Rhiannon Lawler: Hi.
Dunne: Can you tell us a little bit about your role and some of the challenges that you face in HR every day?
Lawler: Sure, thank you. As you mentioned, I’m the HRIS director, so my responsibility is to manage the Workday tool globally at Warner Music. We are in about 40 territories, 4,500 employees, give or take. We’ve been live on Workday, just coming up to 3 years. My current role is to make sure we’re utilizing Workday to the best of its ability, taking advantage of all the great features that you guys are pushing out to us, and trying to stay on that treadmill with keeping up. I’m making sure that we’re also looking at other Workday tools that might be useful in driving us forward.

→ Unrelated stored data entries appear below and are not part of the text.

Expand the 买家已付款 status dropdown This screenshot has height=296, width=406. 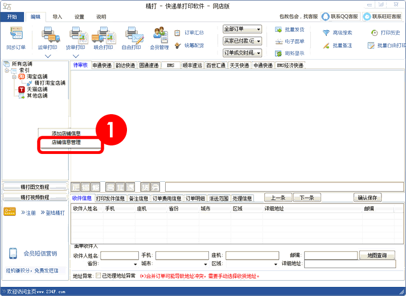[242, 41]
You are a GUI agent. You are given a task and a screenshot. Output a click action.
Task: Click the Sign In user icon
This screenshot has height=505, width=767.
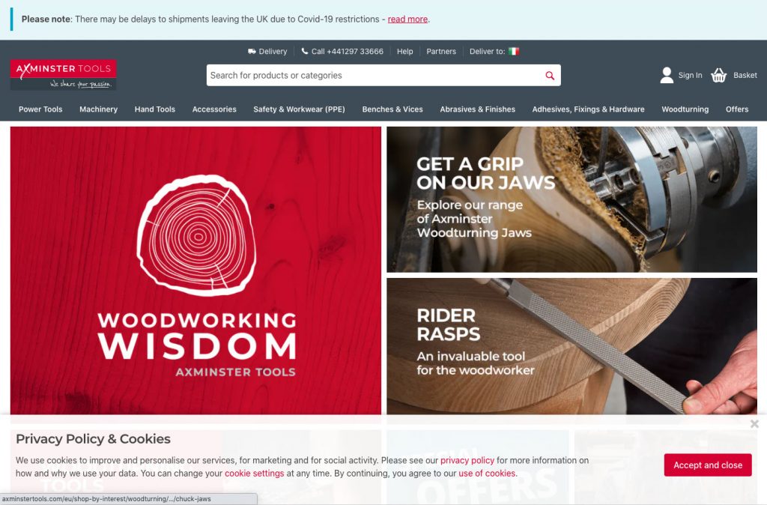667,75
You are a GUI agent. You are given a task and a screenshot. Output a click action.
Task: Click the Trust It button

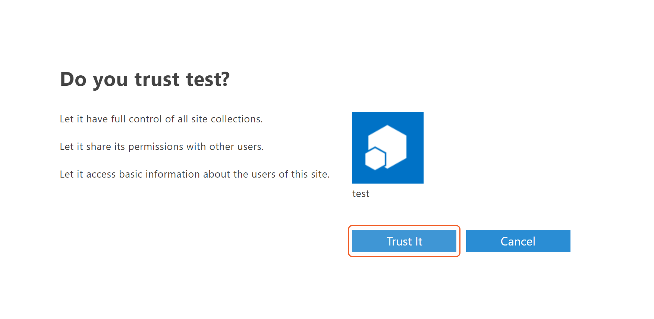404,241
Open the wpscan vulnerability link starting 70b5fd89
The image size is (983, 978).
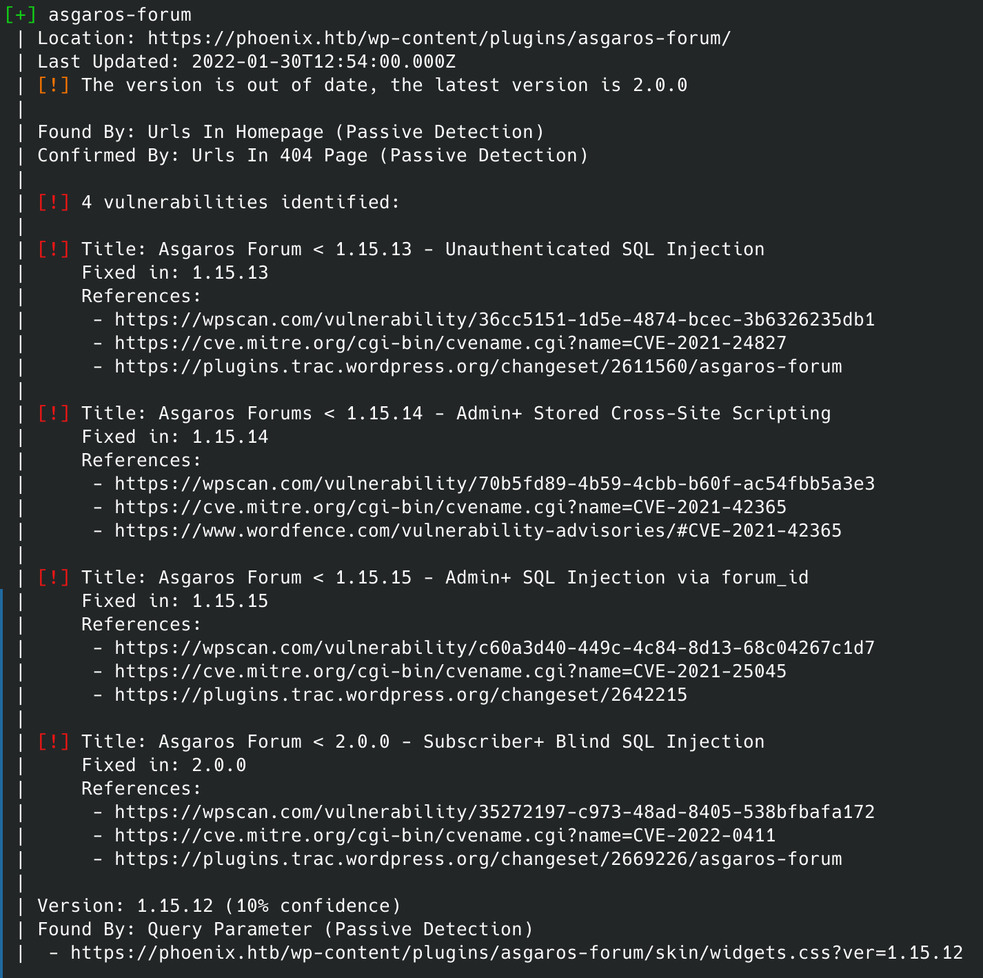pos(494,483)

Dunne: Warner Music Group is an enormous organization. In terms of the challenges of managing people in those different regions, what does that look like on a daily basis?

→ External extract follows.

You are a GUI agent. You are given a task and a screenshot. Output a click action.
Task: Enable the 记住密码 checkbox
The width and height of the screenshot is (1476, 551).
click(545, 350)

Lawler: We were quite fortunate, really. Prior to Workday, we didn’t have any sort of HR systems or common processes, so deploying Workday was one of the big drivers for people transformation for us. We wanted to take that opportunity to drive out global consistency. One of our key principles that we try to adhere to is “global and consistent.” We’ve developed processes that we’re adopting in all 40 of our countries, so that keeps it simple for us. Some of the challenges are that some of the people don’t necessarily want that consistency. A lot of people want to do it their own way.

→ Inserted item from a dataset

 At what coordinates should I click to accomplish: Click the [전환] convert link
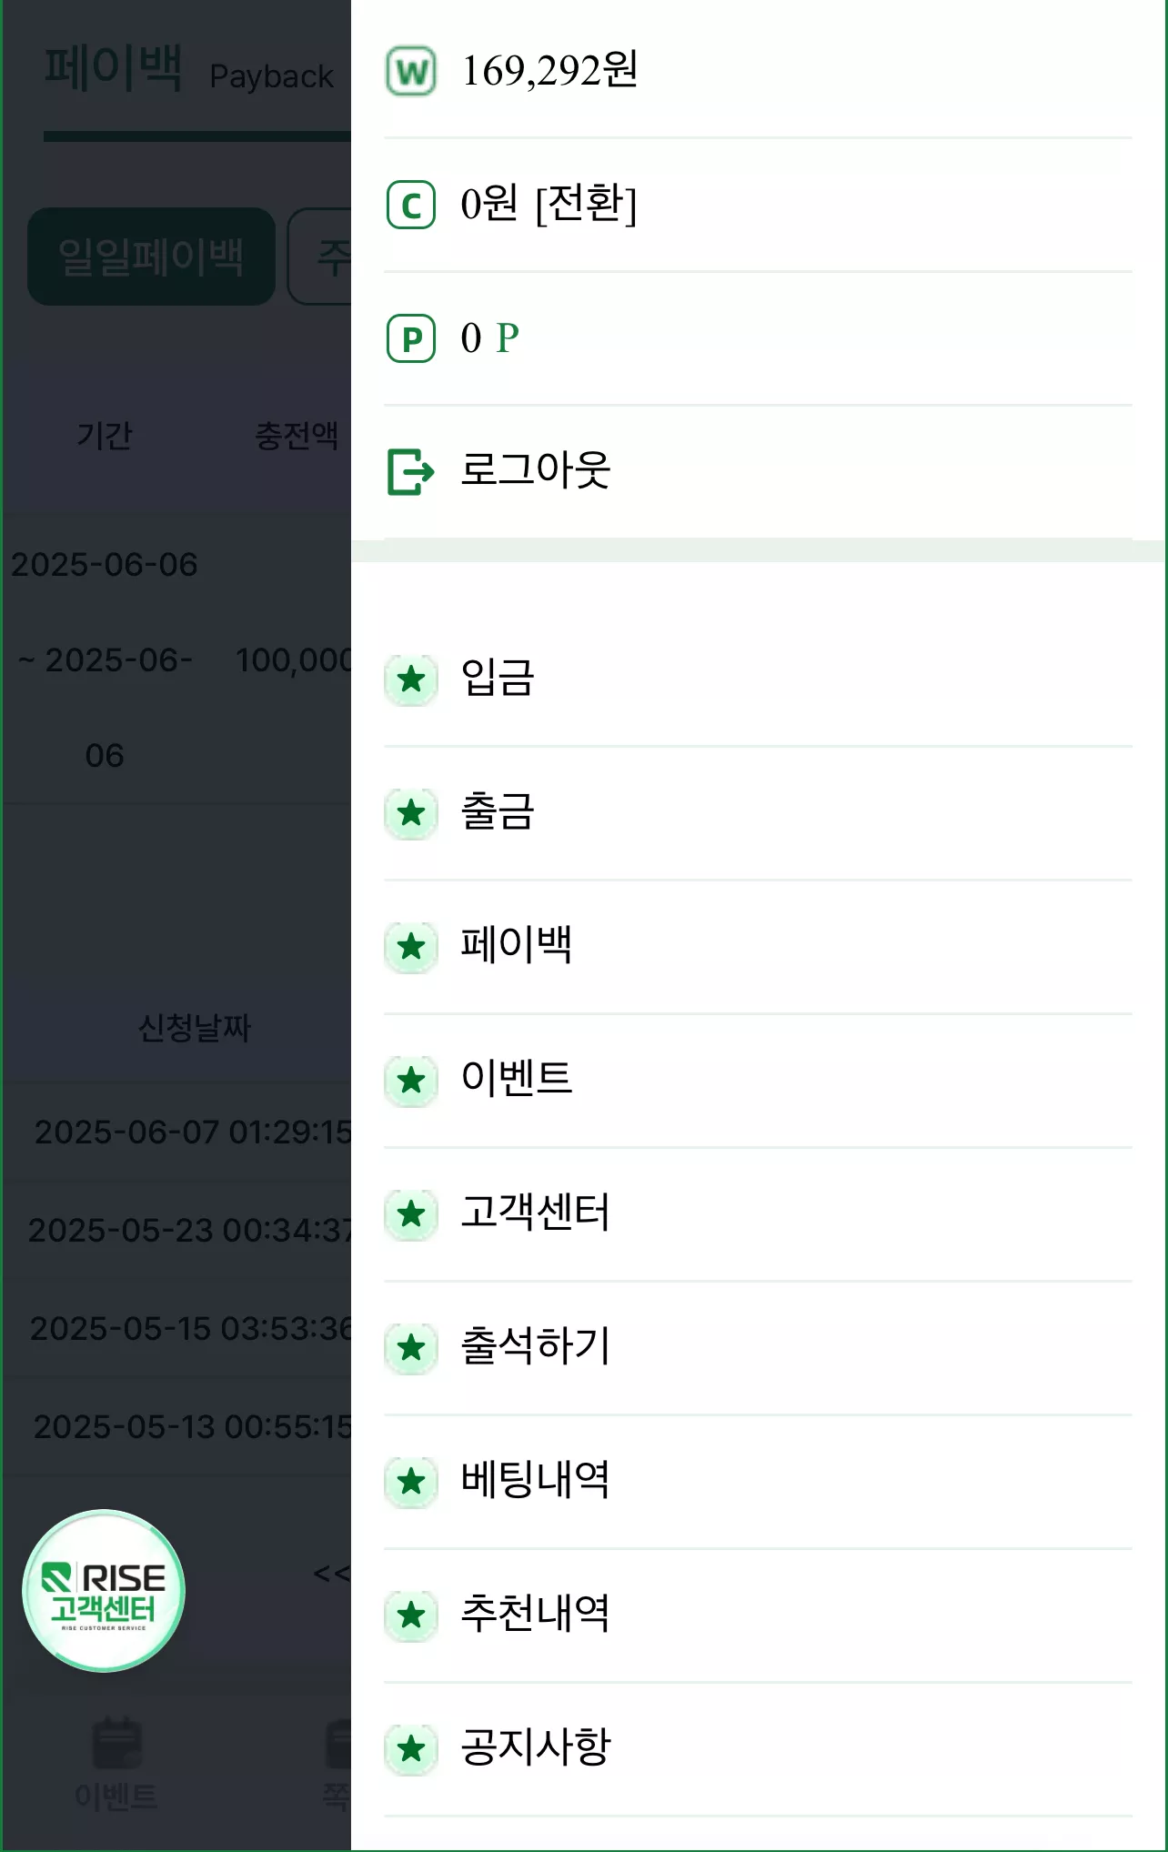[587, 204]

And we have to look at the reasons for that. Obviously, if there are legal reasons locally we’ll try to customize the process for them, but it’s more about providing that education for people about why we’re sticking to our guns on that. That makes it a good decision for us because it means that we can keep on deploying things if we are doing it in a global and consistent way.
I think one of the other challenges in my role in particular because it’s a global role, is that we’re not always speaking to native-English speakers. We do get a lot of people contacting us where maybe English isn’t their first language, which is great because you obviously get to learn a lot.
Dunne: You talked a little bit about agility— you work in an industry that I imagine can change quite rapidly. How do you meet that from a technology and a cultural perspective as well in terms of managing change and staying agile?
Lawler: That’s definitely one of the biggest things from a people point of view that we’re looking at, so I don’t think we’re there by any stretch of the imagination on our journey. We’re probably still at the start, to be honest with you. We are looking at the generations that are coming into the workforce and what they expect from technology in the workplace and best practices, and even things like flexible working and what the working environment looks like to them. That’s definitely one of the big strategic directions we’re going in.
There’s more that we can be doing. I don’t think we’re where we want to be, and I think there’s probably a lot of organizations that would say the same because we’re all competing against each other for that same key talent.
Dunne: I’d imagine the battle for talent is one that Warner Music faces every day at an artist level, but how does the organization find the right people for the rest of its workforce given how competitive that landscape is?
Lawler: We’re probably doing the same as everybody else. We primarily use our internal recruitment team to do that because we think they know our culture best. We don’t tend to work with agencies an awful lot because, as I said, we know our culture, and we know the kind of people we’re looking for. We’ve tried to explore other avenues, especially in the U.S. We do a lot around college interns and trying to get people interested in the industry and getting hold of them early in their careers to create that loyalty with them. We’re also doing things like looking at the gig economy. That’s something very new for us, but it’s a direction that we know a lot of the industries are moving in, especially in some of the creative industries where it’s people doing small snippets of work for you and then going off and maybe working somewhere else and coming back again.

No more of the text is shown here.